Y don Rafele lo había mirado desde detrás de sus gafas, con aquella media sonrisa suya que significaba todo y nada, y había pronunciado la sentencia:

—Muchacho, ¿quieres entender de una vez que a esa criatura de Dios la quieren muerta?

Así habían ido las cosas. Pero el Libanés no se quería resignar: ahora que tenían la información había que venderla. Quizá a los democristianos; alguien tenía que haber, entre toda aquella gente, que quisiese salvarle la piel a Moro. Bastaba encontrar a la persona justa y la cosa todavía se podía llevar a cabo.

—No has entendido —dijo el Sardo—, las órdenes de Cutolo no se discuten.

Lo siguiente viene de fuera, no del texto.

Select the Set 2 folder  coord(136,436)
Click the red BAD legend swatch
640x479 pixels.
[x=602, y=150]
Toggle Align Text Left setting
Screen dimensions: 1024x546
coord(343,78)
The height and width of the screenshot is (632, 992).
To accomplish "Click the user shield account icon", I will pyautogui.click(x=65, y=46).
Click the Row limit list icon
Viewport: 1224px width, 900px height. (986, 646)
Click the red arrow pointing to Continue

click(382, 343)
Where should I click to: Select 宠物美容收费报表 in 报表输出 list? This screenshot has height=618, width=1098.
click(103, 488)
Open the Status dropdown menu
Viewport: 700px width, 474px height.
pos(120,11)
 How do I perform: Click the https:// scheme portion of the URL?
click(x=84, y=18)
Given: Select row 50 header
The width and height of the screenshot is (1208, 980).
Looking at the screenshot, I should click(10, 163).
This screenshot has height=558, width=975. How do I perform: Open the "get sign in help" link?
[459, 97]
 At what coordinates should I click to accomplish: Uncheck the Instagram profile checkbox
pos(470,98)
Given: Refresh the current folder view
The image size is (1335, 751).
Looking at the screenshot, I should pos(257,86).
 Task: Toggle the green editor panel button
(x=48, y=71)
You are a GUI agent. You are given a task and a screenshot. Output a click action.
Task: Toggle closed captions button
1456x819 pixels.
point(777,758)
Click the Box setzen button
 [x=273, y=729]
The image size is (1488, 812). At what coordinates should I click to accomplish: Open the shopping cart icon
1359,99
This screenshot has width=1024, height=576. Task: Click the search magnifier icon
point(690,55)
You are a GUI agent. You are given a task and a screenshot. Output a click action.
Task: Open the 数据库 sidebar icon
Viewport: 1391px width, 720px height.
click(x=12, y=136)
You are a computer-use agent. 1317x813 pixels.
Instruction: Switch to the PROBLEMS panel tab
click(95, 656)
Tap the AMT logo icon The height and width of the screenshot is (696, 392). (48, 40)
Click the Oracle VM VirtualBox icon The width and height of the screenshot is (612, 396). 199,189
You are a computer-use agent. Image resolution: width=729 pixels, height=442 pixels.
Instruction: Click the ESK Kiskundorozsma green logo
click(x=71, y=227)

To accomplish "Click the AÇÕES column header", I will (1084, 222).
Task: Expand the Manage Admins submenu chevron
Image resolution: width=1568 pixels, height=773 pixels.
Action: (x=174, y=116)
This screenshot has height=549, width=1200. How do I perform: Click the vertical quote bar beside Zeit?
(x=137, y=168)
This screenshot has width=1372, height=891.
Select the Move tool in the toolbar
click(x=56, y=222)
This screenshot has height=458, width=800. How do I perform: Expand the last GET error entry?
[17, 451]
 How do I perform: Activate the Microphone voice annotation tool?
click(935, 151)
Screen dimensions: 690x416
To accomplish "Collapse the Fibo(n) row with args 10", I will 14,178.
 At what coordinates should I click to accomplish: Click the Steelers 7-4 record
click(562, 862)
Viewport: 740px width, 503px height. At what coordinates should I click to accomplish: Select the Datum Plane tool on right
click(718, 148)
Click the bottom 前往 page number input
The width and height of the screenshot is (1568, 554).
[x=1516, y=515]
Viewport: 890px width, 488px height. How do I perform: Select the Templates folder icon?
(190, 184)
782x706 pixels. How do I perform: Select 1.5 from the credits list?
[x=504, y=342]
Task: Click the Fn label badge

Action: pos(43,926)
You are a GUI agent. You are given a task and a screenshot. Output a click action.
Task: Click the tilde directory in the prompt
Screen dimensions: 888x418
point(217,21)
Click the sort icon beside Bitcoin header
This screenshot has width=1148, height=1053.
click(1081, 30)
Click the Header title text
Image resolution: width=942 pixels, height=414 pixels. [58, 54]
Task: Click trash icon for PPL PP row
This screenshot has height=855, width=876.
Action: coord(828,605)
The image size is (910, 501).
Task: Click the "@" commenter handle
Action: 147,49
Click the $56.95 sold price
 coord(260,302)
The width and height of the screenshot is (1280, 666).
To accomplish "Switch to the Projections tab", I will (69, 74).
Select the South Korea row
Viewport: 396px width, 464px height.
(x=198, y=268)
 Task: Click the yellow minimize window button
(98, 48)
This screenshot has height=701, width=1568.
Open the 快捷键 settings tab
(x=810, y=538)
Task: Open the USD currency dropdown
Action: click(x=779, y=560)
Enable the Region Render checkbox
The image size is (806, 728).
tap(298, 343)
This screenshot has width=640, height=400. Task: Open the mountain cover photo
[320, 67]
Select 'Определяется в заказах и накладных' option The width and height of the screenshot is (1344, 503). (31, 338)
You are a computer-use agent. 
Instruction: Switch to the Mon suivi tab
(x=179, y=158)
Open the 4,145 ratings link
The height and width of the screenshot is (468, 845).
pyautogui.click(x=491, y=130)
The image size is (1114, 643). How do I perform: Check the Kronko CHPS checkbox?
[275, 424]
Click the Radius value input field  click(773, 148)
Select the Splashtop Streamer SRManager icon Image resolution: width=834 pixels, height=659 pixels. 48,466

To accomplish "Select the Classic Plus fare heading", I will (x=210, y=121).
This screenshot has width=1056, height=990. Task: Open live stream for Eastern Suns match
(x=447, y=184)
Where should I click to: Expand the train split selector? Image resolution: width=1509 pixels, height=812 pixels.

—Yo no acepto órdenes de nadie —lo provocó el Libanés.

El Sardo lo dejó estar y añadió que había llegado el momento de saldar su propia cuenta con la justicia.

—Un par de días para arreglar las últimas cosas y luego me presentaré en el manicomio de Sant’Efremo. Las cosas se están poniendo feas. Las Brigadas Rojas matarán a Moro tarde o temprano y a partir de ese momento las cosas se tornarán incomprensibles para todos.

Lo acompañaron a casa de Treintamonedas. Mientras el Libanés trataba de convencerlo de la necesidad de una tentativa extrema, el Frío seguía dándole vueltas a la cabeza de cordero con la cara de Gigio.

Cuando se separaron, a altas horas de la noche, todavía no les había dicho ni sí ni no.

La Brigada Criminal los cogió al alba.